(PROBLEM TO SOLVE) Where an entry holds an image, skip the image but reproduce the rest word for word.

### INFORMATION SUPPLIED ###

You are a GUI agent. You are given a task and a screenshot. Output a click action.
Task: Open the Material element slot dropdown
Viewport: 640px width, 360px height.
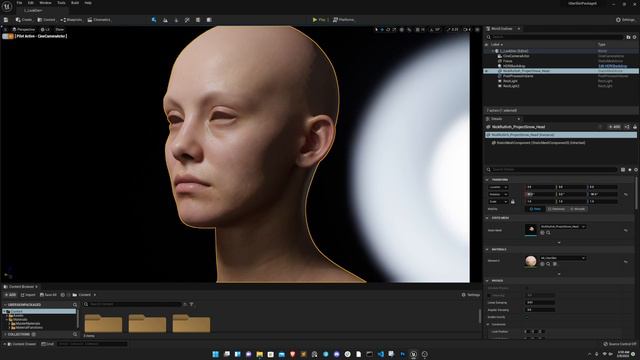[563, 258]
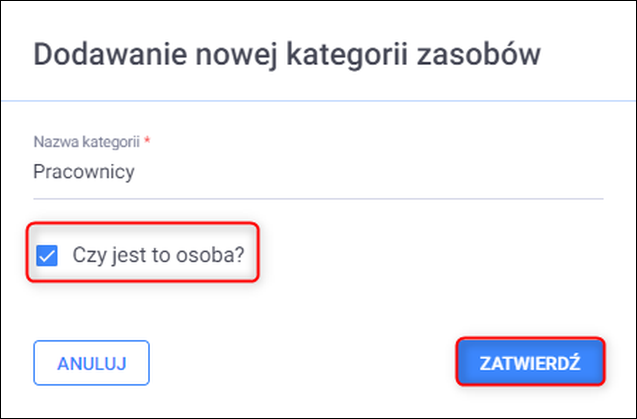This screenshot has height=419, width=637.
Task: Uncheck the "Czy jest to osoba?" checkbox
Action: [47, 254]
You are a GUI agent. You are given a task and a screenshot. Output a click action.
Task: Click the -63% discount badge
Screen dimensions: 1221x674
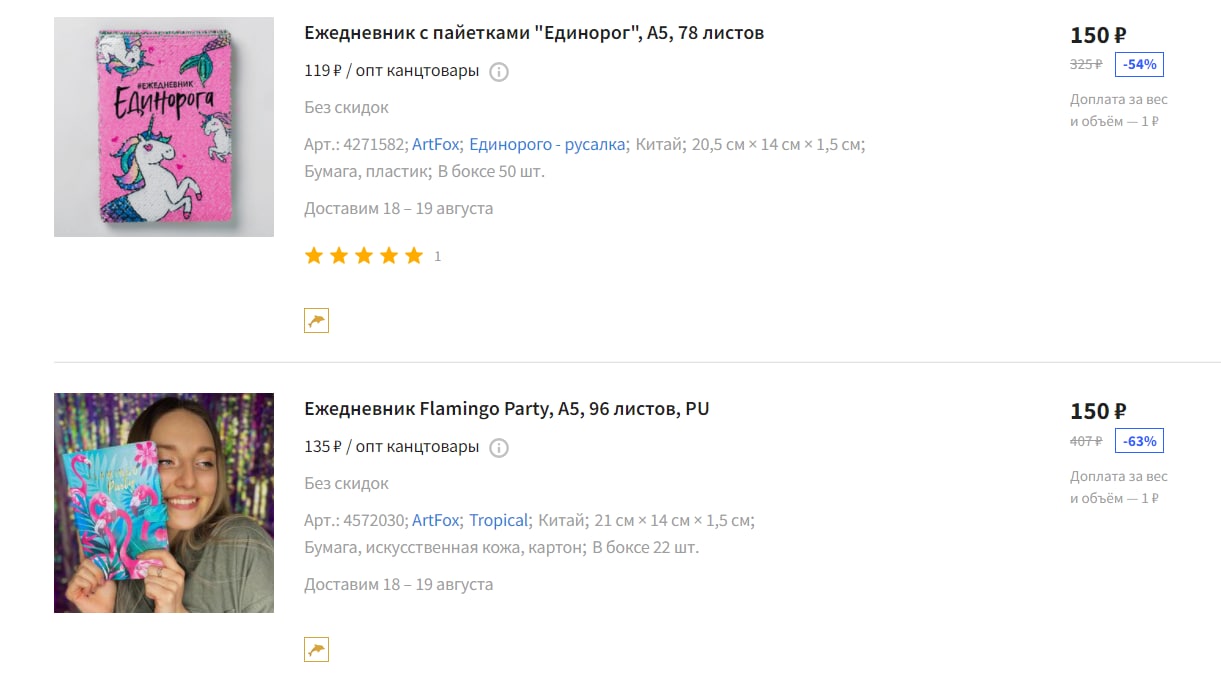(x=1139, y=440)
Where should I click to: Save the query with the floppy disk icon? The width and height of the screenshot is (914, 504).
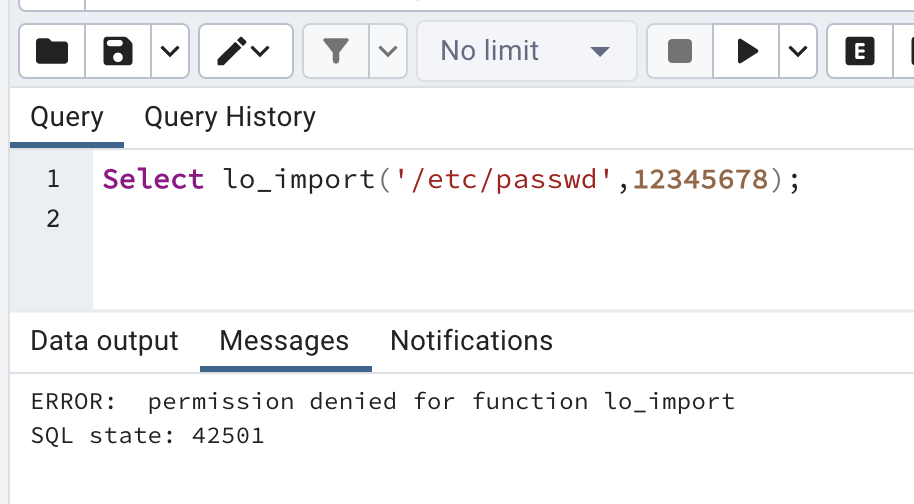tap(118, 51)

###

(REPLY)
You are a GUI agent. You are given a task and a screenshot. Output a click action.
Task: Open the Material element slot dropdown
Viewport: 640px width, 360px height.
[563, 258]
This screenshot has height=419, width=637.
Task: Uncheck the "Czy jest to osoba?" checkbox
Action: [47, 254]
You are a GUI agent. You are given a task and a screenshot. Output a click action.
Task: Click the -63% discount badge
Screen dimensions: 1221x674
(x=1139, y=440)
Where should I click to: Save the query with the floppy disk icon? The width and height of the screenshot is (914, 504).
tap(118, 51)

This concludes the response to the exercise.